If you think it's awfully early to be looking to Africa for tropical cyclone development, you are exactly right! Last year, Elsa formed in the deep tropics from an African easterly wave on June 30, and in 2018, Beryl formed on July 4 in a similar location. But it's quite rare to have a "successful" easterly wave so early in the season, so the odds are climatologically against this one making it.
However, ocean temperatures in that area are plenty warm to fuel its development... roughly 28°C -- and that will remain the case as it treks west-northwest. I circled its approximate location on the map below for reference. A rough rule of thumb is that tropical cyclones can develop and intensify with ocean temperatures of 26°C or above, and the warmer it is, the more energy they have to work with.
One of big reasons these African easterly waves don't usually start developing so early is large amounts of dry dusty air stream off the continent and cover the deep tropics for much of June and July, suppressing and choking off these nascent cyclones.
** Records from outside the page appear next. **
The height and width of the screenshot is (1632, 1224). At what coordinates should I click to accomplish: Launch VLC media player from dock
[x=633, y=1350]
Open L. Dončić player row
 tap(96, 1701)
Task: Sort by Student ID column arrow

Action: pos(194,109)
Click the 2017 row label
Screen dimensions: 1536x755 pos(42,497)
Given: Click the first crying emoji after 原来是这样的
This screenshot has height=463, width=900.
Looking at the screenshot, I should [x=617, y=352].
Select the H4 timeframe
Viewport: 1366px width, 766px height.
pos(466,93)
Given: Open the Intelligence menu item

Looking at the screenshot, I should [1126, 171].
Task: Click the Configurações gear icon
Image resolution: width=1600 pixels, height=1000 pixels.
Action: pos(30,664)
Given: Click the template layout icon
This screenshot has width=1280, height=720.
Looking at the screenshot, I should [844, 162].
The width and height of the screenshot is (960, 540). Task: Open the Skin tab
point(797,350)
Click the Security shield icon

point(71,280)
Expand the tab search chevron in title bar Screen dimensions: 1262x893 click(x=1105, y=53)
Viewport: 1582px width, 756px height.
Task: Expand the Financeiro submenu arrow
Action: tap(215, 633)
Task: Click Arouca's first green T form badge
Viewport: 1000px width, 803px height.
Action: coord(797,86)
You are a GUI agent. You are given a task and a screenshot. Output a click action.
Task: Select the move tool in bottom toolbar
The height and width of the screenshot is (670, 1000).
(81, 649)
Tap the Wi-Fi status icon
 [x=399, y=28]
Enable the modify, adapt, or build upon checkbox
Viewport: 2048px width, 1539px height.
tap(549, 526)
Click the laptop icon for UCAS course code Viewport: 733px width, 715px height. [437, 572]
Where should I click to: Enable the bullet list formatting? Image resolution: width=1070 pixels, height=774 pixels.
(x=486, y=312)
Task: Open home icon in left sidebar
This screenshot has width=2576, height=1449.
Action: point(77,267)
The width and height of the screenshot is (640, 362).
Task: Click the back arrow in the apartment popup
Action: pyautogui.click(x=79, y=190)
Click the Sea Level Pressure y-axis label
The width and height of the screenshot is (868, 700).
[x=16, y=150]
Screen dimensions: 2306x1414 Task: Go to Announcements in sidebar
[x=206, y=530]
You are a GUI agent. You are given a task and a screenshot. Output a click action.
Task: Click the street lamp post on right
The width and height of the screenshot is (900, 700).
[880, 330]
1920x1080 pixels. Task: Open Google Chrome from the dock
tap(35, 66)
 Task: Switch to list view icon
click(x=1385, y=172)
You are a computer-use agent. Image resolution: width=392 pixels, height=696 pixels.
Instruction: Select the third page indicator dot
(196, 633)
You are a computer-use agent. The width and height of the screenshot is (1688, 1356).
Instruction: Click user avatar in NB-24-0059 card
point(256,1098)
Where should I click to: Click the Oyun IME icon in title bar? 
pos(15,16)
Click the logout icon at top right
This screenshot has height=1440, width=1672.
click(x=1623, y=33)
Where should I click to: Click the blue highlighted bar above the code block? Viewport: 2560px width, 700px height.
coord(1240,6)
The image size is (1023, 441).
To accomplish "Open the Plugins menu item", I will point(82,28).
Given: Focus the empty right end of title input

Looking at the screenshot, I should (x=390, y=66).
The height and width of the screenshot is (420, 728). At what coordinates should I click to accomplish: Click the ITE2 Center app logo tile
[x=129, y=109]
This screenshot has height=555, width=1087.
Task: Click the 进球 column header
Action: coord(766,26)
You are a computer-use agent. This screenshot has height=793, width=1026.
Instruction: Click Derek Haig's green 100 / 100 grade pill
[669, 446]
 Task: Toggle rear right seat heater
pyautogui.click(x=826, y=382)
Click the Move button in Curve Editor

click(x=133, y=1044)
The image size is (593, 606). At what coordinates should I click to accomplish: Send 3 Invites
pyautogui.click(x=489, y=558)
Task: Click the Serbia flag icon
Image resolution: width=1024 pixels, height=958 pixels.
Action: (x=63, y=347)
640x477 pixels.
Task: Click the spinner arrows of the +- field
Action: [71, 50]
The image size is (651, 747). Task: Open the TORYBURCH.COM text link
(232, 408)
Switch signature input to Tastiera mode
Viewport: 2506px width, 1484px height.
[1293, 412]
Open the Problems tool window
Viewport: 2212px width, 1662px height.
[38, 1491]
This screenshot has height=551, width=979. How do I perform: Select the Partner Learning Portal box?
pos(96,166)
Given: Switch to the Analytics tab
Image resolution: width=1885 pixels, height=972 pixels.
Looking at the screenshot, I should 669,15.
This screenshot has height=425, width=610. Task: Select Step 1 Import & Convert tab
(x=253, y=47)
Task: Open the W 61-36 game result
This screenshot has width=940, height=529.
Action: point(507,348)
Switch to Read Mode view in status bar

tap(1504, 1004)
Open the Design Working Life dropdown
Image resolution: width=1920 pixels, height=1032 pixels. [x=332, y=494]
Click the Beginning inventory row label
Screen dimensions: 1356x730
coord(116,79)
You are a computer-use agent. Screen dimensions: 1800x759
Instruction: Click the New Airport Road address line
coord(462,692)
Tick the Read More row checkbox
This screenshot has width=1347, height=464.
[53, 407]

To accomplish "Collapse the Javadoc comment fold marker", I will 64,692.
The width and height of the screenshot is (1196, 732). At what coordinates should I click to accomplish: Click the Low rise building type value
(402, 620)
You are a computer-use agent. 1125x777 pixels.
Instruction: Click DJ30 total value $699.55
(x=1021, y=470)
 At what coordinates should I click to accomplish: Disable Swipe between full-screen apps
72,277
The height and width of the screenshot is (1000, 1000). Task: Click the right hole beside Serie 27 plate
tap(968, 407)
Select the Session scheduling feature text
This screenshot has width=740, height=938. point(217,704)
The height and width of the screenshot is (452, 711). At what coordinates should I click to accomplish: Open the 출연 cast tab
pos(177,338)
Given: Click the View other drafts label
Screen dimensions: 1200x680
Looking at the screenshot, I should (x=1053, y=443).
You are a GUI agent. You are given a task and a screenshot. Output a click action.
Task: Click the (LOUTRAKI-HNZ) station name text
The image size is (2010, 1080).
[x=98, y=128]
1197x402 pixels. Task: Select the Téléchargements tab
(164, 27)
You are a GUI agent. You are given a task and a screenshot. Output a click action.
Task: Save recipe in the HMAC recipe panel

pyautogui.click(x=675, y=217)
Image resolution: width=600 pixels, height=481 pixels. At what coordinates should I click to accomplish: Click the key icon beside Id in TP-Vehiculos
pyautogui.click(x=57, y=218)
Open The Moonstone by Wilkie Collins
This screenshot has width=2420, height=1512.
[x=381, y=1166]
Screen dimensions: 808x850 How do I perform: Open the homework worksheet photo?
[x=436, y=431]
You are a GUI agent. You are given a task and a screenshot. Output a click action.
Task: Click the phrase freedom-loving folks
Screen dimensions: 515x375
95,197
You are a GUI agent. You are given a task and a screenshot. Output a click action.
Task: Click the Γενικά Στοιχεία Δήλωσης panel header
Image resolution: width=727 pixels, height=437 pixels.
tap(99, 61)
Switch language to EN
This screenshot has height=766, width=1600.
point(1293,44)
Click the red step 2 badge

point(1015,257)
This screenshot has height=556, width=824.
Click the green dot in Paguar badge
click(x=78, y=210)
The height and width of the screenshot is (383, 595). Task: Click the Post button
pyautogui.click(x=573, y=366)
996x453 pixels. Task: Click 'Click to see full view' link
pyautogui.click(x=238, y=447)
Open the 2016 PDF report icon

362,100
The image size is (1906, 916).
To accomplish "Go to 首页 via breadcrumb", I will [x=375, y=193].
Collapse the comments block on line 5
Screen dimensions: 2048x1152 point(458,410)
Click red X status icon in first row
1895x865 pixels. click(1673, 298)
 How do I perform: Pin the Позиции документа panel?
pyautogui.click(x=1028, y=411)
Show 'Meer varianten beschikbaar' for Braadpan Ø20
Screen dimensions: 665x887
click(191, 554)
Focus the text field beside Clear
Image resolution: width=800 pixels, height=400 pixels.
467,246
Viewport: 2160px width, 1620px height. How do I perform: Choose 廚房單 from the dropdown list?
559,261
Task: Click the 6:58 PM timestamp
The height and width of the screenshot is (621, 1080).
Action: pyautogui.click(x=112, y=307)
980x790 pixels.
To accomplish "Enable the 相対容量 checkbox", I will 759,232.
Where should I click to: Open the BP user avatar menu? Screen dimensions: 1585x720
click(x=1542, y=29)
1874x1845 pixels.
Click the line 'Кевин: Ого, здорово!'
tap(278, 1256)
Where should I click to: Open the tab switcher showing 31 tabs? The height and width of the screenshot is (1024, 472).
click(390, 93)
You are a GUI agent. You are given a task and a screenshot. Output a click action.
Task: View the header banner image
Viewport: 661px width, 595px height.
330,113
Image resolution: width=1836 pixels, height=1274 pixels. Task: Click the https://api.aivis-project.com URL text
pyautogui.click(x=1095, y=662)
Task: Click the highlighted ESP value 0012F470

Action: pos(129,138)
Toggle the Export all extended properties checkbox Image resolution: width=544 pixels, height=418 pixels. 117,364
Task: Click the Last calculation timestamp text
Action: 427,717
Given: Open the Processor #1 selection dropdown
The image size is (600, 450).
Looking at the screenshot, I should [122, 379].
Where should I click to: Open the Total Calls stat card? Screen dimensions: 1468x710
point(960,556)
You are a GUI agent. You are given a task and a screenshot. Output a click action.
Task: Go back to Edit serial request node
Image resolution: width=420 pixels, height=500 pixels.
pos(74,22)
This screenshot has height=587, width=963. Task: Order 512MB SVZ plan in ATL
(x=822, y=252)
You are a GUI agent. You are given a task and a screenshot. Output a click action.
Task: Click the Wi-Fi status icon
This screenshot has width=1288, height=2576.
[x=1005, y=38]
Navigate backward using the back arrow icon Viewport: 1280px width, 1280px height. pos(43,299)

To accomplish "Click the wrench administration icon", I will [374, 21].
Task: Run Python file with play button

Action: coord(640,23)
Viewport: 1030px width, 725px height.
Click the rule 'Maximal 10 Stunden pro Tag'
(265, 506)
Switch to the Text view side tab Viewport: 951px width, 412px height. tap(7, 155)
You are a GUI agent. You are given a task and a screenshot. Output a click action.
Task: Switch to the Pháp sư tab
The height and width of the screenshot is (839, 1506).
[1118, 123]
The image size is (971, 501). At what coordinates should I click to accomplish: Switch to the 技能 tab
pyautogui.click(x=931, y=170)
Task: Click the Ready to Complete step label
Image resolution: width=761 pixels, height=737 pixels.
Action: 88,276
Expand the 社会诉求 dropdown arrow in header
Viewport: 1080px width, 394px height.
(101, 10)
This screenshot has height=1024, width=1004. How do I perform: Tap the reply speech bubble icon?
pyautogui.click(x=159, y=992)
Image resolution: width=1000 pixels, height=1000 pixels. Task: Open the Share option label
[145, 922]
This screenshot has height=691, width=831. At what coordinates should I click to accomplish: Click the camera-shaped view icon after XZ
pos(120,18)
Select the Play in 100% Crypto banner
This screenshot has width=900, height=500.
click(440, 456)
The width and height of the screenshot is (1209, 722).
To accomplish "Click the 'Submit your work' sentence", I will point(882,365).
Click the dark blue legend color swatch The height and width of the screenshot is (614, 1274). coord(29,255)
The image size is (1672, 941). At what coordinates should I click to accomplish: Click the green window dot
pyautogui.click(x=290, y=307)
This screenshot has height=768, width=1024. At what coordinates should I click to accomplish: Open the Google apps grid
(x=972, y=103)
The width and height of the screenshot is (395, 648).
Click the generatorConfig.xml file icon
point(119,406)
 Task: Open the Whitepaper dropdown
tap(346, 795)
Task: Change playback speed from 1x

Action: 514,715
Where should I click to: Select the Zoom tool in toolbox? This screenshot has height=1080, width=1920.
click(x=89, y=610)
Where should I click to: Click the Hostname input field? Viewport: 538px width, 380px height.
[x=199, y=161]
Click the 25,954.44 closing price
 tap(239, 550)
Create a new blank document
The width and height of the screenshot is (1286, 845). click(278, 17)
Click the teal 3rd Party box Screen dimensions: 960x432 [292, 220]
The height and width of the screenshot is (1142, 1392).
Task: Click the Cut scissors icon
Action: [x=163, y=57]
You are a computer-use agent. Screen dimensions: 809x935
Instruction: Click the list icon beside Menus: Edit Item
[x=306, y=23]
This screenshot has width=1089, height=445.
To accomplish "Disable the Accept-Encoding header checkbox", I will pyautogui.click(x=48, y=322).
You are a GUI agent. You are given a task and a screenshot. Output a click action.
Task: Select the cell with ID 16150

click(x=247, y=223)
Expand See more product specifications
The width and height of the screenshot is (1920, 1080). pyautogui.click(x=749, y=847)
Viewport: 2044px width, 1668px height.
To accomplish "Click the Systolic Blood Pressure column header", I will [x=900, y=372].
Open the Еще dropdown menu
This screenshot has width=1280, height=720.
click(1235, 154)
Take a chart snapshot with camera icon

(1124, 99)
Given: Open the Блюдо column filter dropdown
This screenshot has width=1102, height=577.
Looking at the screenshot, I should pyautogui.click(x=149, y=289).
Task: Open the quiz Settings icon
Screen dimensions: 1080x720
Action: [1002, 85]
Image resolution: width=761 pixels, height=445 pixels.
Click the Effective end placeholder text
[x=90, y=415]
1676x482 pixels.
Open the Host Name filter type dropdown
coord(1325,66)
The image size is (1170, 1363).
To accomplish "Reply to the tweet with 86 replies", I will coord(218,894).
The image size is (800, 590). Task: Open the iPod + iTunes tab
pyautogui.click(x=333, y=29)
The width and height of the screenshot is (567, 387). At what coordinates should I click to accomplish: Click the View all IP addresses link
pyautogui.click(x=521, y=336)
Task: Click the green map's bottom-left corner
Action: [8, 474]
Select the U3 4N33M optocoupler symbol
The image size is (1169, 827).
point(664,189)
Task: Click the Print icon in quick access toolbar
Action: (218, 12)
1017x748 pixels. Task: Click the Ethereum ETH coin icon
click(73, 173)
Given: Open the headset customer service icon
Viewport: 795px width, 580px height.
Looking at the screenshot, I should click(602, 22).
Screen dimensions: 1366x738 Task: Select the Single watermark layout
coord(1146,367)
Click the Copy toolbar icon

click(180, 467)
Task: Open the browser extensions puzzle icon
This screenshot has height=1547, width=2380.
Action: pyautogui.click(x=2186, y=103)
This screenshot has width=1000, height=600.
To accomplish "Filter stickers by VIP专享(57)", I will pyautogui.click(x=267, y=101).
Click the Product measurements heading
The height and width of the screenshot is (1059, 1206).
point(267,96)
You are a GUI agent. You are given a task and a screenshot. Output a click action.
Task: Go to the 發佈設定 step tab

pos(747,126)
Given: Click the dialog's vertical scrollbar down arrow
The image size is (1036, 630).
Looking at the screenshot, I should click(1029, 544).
But this one is sneaking through at a really low latitude, so it's well south of the Saharan air (indicated by the orange and red shading here).
Models are in surprisingly good agreement on it developing, and on it continuing to track west-northwest for at least the next five days. At this rate, it would reach the Windward Islands sometime around June 29, possibly as a tropical storm. Beyond that, the uncertainty naturally increases substantially, but it should remain in the Caribbean for a few days.
Then as you can see in the two ensemble maps here (American above, European below), scenarios include a turn to the northwest or maintaining that west-northwest heading until it reaches Central America. A notable number of ensemble members from both models bring it up to hurricane intensity in the longer range, so it's worth monitoring that trend.
Over the past fifty years, the average date of the second named storm formation is July 24, so if this develops, its location and date would be fairly typical in a month from now.